For example, 25 quantiles should result in a maximum estimate error of 4% for BETWEEN predicates and of 2% for ">" predicates. In general, at least 10 quantiles should be kept, and more than 50 quantiles should be necessary only for extremely non-uniform data.

To set the number of quantiles, use the num_quantiles configuration parameter as described in "Number of Quantiles for Columns (num_quantiles)". If collecting only frequent value statistics, this parameter can be set to zero. Setting this parameter to "1" will also result in no quantile statistics being gathered since the entire range of values will fit in one quantile.

### How Does the Optimizer Use Distribution Statistics?

Why collect and store distribution statistics?
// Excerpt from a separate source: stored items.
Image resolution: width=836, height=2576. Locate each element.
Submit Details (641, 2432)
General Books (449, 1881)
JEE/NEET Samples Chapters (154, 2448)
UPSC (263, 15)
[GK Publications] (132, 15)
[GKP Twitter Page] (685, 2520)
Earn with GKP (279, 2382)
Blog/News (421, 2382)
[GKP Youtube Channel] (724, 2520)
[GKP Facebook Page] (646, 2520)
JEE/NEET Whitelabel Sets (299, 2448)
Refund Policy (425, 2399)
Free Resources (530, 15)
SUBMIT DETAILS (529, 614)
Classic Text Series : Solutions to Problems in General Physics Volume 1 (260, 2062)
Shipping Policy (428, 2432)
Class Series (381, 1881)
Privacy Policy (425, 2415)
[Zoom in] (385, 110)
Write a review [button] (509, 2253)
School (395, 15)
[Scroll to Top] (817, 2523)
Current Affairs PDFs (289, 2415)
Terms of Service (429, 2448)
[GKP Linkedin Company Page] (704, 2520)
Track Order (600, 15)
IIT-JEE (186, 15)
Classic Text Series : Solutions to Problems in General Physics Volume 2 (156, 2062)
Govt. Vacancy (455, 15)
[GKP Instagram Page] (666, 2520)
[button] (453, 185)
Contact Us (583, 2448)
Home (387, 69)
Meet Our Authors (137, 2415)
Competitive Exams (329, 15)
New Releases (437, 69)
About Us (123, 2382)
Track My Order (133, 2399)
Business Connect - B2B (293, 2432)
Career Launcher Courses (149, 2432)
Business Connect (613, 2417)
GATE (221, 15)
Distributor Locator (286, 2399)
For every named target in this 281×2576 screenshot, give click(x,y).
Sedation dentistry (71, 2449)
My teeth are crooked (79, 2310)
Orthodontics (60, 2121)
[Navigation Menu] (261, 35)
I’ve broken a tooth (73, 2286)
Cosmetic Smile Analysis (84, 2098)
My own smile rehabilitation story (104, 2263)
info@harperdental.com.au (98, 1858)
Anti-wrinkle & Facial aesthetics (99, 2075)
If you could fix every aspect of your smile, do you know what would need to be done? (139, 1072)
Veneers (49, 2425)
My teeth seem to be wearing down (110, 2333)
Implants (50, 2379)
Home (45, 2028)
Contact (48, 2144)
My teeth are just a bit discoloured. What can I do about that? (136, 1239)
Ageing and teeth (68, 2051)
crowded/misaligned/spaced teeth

The answer lies in the fact that an optimizer needs to estimate the number of rows in a column that satisfy an equality or range predicate in order to select the least expensive access plan. The more accurate the estimate, the greater the likelihood that the optimizer will choose the optimal access plan. For example, consider the query

```   SELECT C1, C2
FROM TABLE1
WHERE C1 = 'NEW YORK'
AND C2 <= 10
```

and suppose that there is an index on C1 and an index on C2. One possible access plan is to use the index on C1 to retrieve all rows with C1 = 'NEW YORK' and then check each retrieved row to see if C2 <= 10. An alternative plan is to use the index on C2 to retrieve all rows with C2 <= 10 and then check each retrieved row to see if C1 = 'NEW YORK'. Typically, the primary cost in executing the above query is the cost of the retrieving the rows, and so it is desirable to choose the plan the that requires the minimum number of retrievals. To choose the best plan, it is necessary to estimate the number of rows that satisfy each predicate.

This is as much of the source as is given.